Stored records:
****************
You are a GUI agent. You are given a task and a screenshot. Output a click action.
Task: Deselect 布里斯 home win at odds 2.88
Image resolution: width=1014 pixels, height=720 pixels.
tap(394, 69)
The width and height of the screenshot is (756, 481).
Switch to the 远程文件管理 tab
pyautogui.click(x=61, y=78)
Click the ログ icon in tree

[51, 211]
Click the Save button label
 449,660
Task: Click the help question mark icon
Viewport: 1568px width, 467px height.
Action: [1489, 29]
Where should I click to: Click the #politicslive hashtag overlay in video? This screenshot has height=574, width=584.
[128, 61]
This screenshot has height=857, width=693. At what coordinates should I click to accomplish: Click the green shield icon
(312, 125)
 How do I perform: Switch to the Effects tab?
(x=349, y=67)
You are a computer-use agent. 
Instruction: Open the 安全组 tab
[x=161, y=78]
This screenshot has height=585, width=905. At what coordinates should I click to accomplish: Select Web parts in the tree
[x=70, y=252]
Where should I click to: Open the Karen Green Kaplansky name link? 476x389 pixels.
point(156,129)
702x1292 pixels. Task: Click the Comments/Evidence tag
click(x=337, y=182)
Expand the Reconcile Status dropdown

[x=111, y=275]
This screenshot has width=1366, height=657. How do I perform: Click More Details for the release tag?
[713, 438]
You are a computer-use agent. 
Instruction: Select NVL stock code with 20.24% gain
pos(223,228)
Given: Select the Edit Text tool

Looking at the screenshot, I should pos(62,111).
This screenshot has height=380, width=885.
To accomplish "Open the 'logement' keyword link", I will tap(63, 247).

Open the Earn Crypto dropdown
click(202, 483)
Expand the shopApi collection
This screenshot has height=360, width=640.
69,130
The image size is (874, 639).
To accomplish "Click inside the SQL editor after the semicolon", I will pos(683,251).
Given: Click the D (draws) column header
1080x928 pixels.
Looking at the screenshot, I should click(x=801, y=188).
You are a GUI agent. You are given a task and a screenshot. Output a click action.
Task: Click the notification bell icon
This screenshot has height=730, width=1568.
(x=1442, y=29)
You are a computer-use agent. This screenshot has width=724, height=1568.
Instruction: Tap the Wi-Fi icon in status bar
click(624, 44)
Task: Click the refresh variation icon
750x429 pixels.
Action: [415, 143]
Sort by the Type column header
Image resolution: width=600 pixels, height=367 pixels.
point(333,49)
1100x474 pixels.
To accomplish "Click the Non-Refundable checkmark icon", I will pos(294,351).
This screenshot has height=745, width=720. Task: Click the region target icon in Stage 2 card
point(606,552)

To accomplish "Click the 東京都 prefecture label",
****************
The output should consist only of the lines from the one with "You are a computer-use agent. This" through the final line of the records above, exactly.

- [Task output]
You are a computer-use agent. This screenshot has width=724, height=1568.
Instruction: Tap the Wi-Fi icon in status bar
click(624, 44)
Task: Click the refresh variation icon
750x429 pixels.
Action: [415, 143]
Sort by the Type column header
Image resolution: width=600 pixels, height=367 pixels.
point(333,49)
1100x474 pixels.
To accomplish "Click the Non-Refundable checkmark icon", I will pos(294,351).
This screenshot has height=745, width=720. Task: Click the region target icon in Stage 2 card
point(606,552)

To accomplish "Click the 東京都 prefecture label",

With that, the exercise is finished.